Did you have trouble sleeping last night? If you didn’t, your spouse probably did. At least according to statistics that show nearly one of every two people has at least periodic sleep problems. For people 65 and older, the figure swells to over 50 percent.
Makes you wonder why there is such a problem with something as seemingly simple as sleep. There are a number of reasons actually, and one or more of them may be contributing to your situation. In this fast paced world, people lose sleep for a myriad of reasons.
Causes of Insomnia
Stress is a major culprit. The tension that results from daily worry, demanding work and hectic schedules can eat away at the body and cause real physical symptoms such as insomnia. When your emotions are twisted into a knot, it’s easy to see how it would be difficult – at best – to relax mind and body enough to doze off.
Caffeine and alcohol consumption can also cause sleeping problems. Caffeine can stay in the blood stream long after the stimulating effects wear off. It’s best to refrain from drinking any caffeinated beverages or eating foods with caffeine – such as chocolate – in the afternoon or evening hours. Alcohol should also be limited during evening hours as it can result in restless sleep.
Smoking also acts as a stimulant and can contribute to erratic sleep cycles. Some doctors believe the body begins to withdraw from nicotine soon after the last consumption. That means your body becomes restless during the night as cravings for the next smoke grow.
Medications are frequently cited in efforts to uncover the cause of a case of insomnia. If you are on medications – especially multiple treatments of varying drugs – and are having trouble sleeping, check with your doctor to see if the problem may be a side effect. It could be that your dosage or medication needs to be changed.
What You Can Do
First of all, analyze your caffeine, nicotine, alcohol and medication intake to see if there are adjustments that need to be made. Stress can also frequently be relieved by prioritizing what is really important in your daily life and letting go of as much of the rest as possible. The bottom line is to make a concerted effort to cut out those things that are damaging your overall well-being.

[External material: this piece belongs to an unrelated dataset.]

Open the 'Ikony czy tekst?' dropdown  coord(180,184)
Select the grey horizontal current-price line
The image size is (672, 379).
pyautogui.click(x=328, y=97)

Make a schedule and stick to it. Go to bed and wake up at specified times each day. Your body will adjust to the routine and adapt accordingly.
Get comfortable with a new bed and surroundings. Are your bedroom accommodations conducive to sleep? If you have an innerspring bed, consider upgrading to a memory foam mattress. The therapeutic qualities of memory foam improve circulation and eliminate pressure points that can lead to soreness and insomnia.
Turn off all electronics. Televisions, iPhones, computers and similar distractions can impede proper sleep. Make your bedroom an electronics free zone to encourage your body to relax and sleep.